DESCRIPTION OF THE TASK
Would you please write out each entry precisely as given?
--- DATA SHOWN Enclosed Below ---
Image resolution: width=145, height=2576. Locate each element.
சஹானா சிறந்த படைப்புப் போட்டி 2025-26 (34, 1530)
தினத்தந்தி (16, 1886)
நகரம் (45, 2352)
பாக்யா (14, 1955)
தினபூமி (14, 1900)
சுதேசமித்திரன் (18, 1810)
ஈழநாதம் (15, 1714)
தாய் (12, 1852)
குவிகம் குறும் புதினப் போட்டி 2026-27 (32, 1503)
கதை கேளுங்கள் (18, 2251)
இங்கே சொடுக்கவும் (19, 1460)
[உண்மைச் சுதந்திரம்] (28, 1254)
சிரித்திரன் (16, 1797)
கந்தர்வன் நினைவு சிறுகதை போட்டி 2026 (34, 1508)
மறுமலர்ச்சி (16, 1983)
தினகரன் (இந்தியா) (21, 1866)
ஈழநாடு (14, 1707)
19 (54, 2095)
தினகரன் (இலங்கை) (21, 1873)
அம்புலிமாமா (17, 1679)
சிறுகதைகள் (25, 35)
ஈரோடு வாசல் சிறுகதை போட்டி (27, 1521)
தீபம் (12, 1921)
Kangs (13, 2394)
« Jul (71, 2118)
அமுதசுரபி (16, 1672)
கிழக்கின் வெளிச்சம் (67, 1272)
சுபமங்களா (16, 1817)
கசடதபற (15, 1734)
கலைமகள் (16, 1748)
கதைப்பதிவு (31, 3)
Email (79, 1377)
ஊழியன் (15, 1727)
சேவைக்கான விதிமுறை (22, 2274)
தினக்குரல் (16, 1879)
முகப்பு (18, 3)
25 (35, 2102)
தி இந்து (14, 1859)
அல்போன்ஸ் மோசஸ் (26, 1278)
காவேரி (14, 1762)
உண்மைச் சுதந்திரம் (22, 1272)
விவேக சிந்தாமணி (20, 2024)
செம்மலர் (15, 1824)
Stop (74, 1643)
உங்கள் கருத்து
--- End of Enclosed DATA SHOWN ---
REPLY TO THE TASK
Image resolution: width=145, height=2576. Locate each element.
சஹானா சிறந்த படைப்புப் போட்டி 2025-26 (34, 1530)
தினத்தந்தி (16, 1886)
நகரம் (45, 2352)
பாக்யா (14, 1955)
தினபூமி (14, 1900)
சுதேசமித்திரன் (18, 1810)
ஈழநாதம் (15, 1714)
தாய் (12, 1852)
குவிகம் குறும் புதினப் போட்டி 2026-27 (32, 1503)
கதை கேளுங்கள் (18, 2251)
இங்கே சொடுக்கவும் (19, 1460)
[உண்மைச் சுதந்திரம்] (28, 1254)
சிரித்திரன் (16, 1797)
கந்தர்வன் நினைவு சிறுகதை போட்டி 2026 (34, 1508)
மறுமலர்ச்சி (16, 1983)
தினகரன் (இந்தியா) (21, 1866)
ஈழநாடு (14, 1707)
19 (54, 2095)
தினகரன் (இலங்கை) (21, 1873)
அம்புலிமாமா (17, 1679)
சிறுகதைகள் (25, 35)
ஈரோடு வாசல் சிறுகதை போட்டி (27, 1521)
தீபம் (12, 1921)
Kangs (13, 2394)
« Jul (71, 2118)
அமுதசுரபி (16, 1672)
கிழக்கின் வெளிச்சம் (67, 1272)
சுபமங்களா (16, 1817)
கசடதபற (15, 1734)
கலைமகள் (16, 1748)
கதைப்பதிவு (31, 3)
Email (79, 1377)
ஊழியன் (15, 1727)
சேவைக்கான விதிமுறை (22, 2274)
தினக்குரல் (16, 1879)
முகப்பு (18, 3)
25 (35, 2102)
தி இந்து (14, 1859)
அல்போன்ஸ் மோசஸ் (26, 1278)
காவேரி (14, 1762)
உண்மைச் சுதந்திரம் (22, 1272)
விவேக சிந்தாமணி (20, 2024)
செம்மலர் (15, 1824)
Stop (74, 1643)
உங்கள் கருத்து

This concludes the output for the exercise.